Document text:
------------------------------

Clare Margaret Holman (born 12 January 1964) is an English actress. She portrayed forensic pathologist Dr. Laura Hobson in the crime drama series Inspector Morse and its spin-off Lewis from 1995 to 2015.

Career

Holman started her acting career in the 1988 television film The Rainbow based on the novel by D.H. Lawrence, directed by Stuart Burge.

In 1989 she played the part of the school teacher Mary Llewellyn in an adaptation of The Fifteen Streets by Catherine Cookson.

In 1991, she played Iris Bentley, sister to Derek Bentley, played by Christopher Eccleston, in the film Let Him Have It, and in 1992, she voiced Juliet in the Shakespeare: The Animated Tales adaptation of Romeo and Juliet.

She played Harper in the Royal National Theatre's production of Tony Kushner's Angels in America in November 1993. In 1995, Holman was cast as Dr Laura Hobson in the crime drama series Inspector Morse, where she continued to play that part until 2000 when the series ended.

Holman was nominated for a 1997 Laurence Olivier Theatre Award for Best Actress in a Supporting Role in 1996 for her performance in Who's Afraid of Virginia Woolf?. She appeared in three episodes of Midsomer Murders as three different characters. The episodes are entitled Country Matters (2005), Ring Out Your Dead (2002), and The Miniature Murders (2019).

------------------------------

Given material:
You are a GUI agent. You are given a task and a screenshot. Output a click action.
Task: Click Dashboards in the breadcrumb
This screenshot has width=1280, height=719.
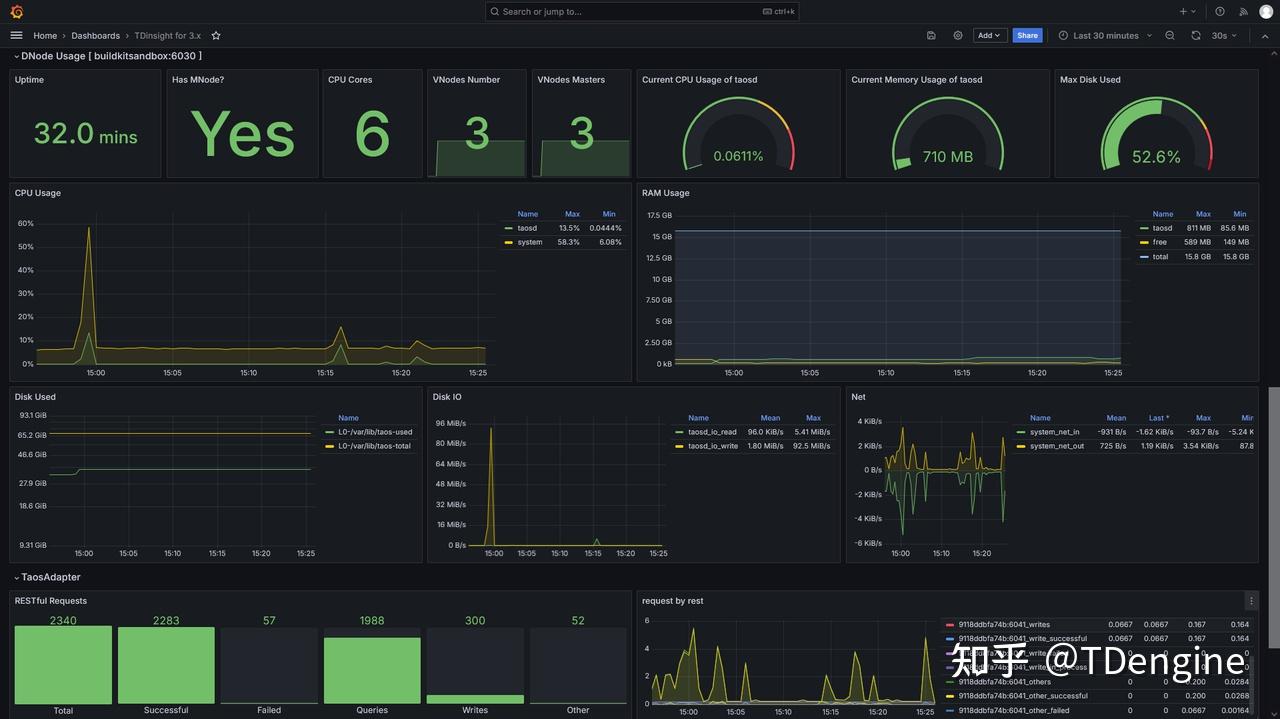(95, 35)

------------------------------

Required task 1: In the Clare Holman biography, reproduce everything from "She played Harper" down to "the series ended.", changing "Harper" to "Hannah".
Required task 2: According to the Clare Holman biography, in which film did she play Iris Bentley?

Task response 1:
She played Hannah in the Royal National Theatre's production of Tony Kushner's Angels in America in November 1993. In 1995, Holman was cast as Dr Laura Hobson in the crime drama series Inspector Morse, where she continued to play that part until 2000 when the series ended.

Task response 2: Let Him Have It